TEMPE, AZ (3TV/CBS 5) - Of all the instruments meant for playing Christmas music, the organ might outperform them all.
"It's very very vital that people still understand the importance of these old instruments," said professor Kimberly Marshall.
Marshall heads the organ program at the Arizona State University School of Music.
She was given her first chance to learn the organ at age 15.
"And I, like any self-respecting teenager, was horrified at the thought of studying the boring organ. I associated it with church music and old people playing," she said.
She took the lesson anyway and was hooked.
"It's like being the conductor of an orchestra except you can really control it," said Marshall.

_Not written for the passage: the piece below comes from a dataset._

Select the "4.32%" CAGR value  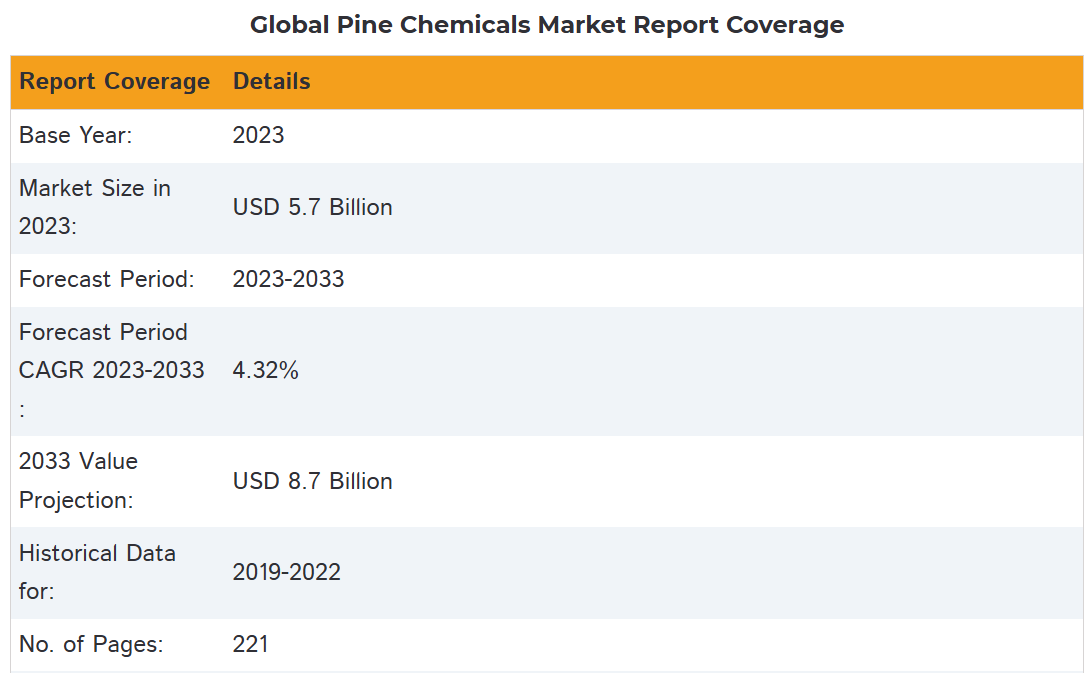[x=266, y=371]
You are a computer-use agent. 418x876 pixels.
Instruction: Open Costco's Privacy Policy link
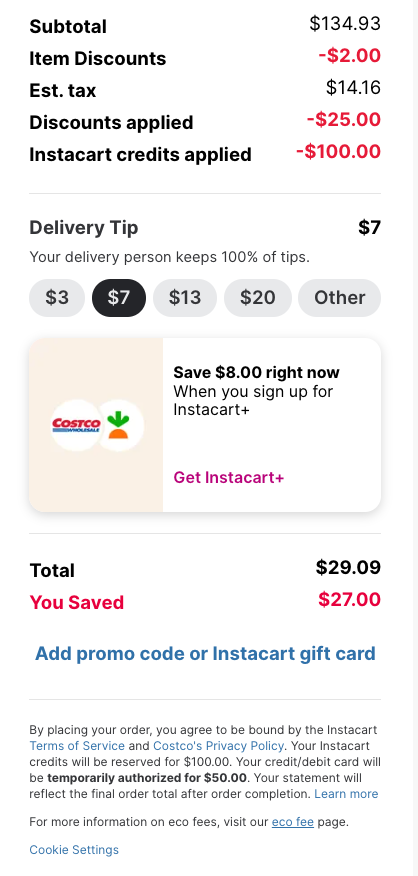click(218, 746)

But she says the same mentality she had can sometimes make it hard to get young people interested.
"I am facing some big recruiting problems," said Marshall.
She says playing the organ is not like playing the piano.
"The most obvious difference is a piano has three pedals, and we have a full keyboard here," she demonstrated.
She says learning it takes years of practice.
"It's really a question of finding a local church, synagogue center, a place that might have an instrument that might allow them to practice," said Marshall.
And as many churches are moving to more modern music, some are getting rid of their organs.
"And I'm just very worried that it could end up on the scrap heap," said Marshall.
That would make it harder for students to find instruments to practice on.
"And to lose that history and to lose that music and the ability to carry that forward to future generations would be a horrible, horrible loss," said Laura Bartlett.
Thankfully, ASU has several organs in its collection.
Now, a new scholarship created by Bartlett is helping get more budding players in front of the keys.
"My parents both loved music," said Bartlett. "My father was disabled from a fairly severe stroke. My mother had died, and I moved him from Tucson to Phoenix. And he wasn't particularly happy about any of these events that had happened. I brought him to the Christmas organ concert having never come to it myself before and just saw the joy that brought him," Bartlett said.
After her father died, she started the Bartlett-Armstrong Family Scholarship. It will be awarded to a graduate student next year, with the hopes of keeping the music playing for generations to come.
"This gives me more sustenance for the programs and ways to attract organists," said Marshall.